Pierre Carr (12) has been racing on the waves as part of the Willamette Sailing Club (WSC) since the summer before his freshman year. Sailing, a somewhat eccentric sport, was brought to his attention by his dad after taking a class at WSC. Looking for alternatives to a contact sport, Carr went to sailing orientation and liked it. His sailing team is made up entirely of athletes from Portland area high schools. A team consists of six people and Carr is part of a mixed school team. “In sailing races, you get points based on how you finish, so first place gets one point, second place gets two points, and then whichever team, or boat, has the least amount of points wins the entire regatta,” Carr explains. The WSC provides boats for the use of the teams. “It’s a fleet of twelve 420’s, which refers to the length of the boat. Club 420’s are 4.2 meters and there’s also a couple FJ’s which are a little more skinny,” says Carr. “The boats we sail are two-person boats: one person that drives, and one person that controls the front sail.”
Besides sailing, Carr is very interested in computers and has self-taught himself coding. “I originally was interested in game development but it’s kind of progressed more to artificial intelligence.” He is currently taking three AP classes: Calculus, Physics 2, and Psychology.
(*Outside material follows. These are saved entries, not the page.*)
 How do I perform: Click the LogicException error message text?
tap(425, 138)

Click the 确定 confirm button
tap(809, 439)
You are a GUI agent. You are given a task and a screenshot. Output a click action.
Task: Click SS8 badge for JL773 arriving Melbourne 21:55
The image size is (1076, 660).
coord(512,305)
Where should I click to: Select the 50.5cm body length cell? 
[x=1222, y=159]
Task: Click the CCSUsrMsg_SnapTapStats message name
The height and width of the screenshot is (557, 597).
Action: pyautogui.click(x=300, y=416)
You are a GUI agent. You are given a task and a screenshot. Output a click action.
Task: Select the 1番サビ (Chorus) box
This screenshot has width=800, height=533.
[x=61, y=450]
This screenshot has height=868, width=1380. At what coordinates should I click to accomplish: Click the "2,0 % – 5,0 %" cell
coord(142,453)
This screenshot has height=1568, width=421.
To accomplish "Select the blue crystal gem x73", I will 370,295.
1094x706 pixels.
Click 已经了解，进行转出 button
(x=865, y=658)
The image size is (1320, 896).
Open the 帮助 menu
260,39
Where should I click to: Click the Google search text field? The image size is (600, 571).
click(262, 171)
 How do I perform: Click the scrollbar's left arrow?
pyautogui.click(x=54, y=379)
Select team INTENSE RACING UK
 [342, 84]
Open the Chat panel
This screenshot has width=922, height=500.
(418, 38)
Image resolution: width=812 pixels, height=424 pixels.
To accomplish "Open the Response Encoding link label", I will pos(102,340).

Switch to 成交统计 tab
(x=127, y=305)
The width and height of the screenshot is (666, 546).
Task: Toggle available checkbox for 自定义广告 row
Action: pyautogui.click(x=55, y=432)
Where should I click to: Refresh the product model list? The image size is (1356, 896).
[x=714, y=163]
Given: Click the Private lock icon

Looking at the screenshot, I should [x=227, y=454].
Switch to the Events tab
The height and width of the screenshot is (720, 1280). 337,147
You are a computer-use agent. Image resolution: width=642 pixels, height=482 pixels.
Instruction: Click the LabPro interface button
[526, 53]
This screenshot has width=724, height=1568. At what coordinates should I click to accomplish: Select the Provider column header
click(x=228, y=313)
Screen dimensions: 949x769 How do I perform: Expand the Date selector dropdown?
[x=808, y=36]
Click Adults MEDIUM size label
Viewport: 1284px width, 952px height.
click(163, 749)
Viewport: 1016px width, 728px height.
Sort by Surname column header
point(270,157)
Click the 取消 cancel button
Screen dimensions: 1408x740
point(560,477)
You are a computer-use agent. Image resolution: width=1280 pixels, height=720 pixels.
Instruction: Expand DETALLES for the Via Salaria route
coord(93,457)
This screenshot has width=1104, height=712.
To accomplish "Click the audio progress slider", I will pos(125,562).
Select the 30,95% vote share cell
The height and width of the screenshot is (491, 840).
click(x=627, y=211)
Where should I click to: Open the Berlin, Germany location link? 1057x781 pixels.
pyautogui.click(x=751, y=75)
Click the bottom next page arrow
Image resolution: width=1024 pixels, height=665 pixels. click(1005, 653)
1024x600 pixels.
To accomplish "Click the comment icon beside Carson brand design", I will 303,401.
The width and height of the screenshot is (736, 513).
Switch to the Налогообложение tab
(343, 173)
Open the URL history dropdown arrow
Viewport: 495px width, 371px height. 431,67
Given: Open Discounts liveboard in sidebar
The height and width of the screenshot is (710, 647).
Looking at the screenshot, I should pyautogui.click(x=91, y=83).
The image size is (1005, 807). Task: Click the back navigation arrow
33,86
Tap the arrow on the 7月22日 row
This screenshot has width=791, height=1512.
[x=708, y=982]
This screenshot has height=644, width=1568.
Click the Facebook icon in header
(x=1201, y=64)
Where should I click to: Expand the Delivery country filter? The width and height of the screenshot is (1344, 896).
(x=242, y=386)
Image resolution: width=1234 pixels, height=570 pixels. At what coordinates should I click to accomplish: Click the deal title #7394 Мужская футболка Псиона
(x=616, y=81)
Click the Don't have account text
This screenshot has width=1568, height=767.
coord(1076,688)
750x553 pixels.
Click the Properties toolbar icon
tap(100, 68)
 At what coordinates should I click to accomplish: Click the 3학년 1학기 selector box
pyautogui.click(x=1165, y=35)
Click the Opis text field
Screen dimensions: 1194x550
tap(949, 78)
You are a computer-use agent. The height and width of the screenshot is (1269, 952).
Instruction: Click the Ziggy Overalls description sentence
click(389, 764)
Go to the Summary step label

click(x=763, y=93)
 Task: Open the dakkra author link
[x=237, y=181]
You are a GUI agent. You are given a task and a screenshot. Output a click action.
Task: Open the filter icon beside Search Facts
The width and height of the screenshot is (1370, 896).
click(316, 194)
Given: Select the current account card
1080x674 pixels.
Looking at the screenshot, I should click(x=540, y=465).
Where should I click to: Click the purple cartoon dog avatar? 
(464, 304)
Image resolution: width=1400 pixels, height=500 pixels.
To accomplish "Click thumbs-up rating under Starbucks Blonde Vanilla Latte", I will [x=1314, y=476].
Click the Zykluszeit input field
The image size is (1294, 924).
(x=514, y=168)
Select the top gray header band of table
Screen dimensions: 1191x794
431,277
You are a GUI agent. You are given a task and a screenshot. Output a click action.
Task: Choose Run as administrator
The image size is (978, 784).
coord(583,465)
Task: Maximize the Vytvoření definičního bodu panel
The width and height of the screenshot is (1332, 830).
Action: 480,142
In regard to staying on top of schoolwork he states: “When sailing is in season, it is kind of hard. There are lots of late nights, [but] there is a lot of time during regattas to do work, so there are ways to get around it.” Fortunately the schedule for practicing is flexible. Practices are three times a week, but there is only a minimum requirement of attending two practices.
With many challenges such as capsizing, the outcome of races relies heavily on the quick thinking and decision-making of the sailors. “If the wind is really heavy, you get about one capsize per regatta and it can really change a race. There was one time, we overestimated our capability to flatten the boat, and we ended up capsizing and swamping the boat,” he says. “It was full of water, and so we had to spend like half the race bailing water out of the boat.”
When recounting a memory from a past regatta, Carr recalls, “It’s hard to get into this without using sailing jargon, but in the last ten seconds getting ready for the start, the wind shifted to my side. I had a very big advantage and I tacked over, and I basically got a two boat length lead.” Carr adds that though the wind is not always on your side, it sometimes is.
Whether it be sailing on the Willamette or diving into research on computer intelligence, Carr is passionate about what he loves to do. As a senior at Franklin, he can only hope that the sailing legacy will continue on and more people get involved in this unique and thrilling sport.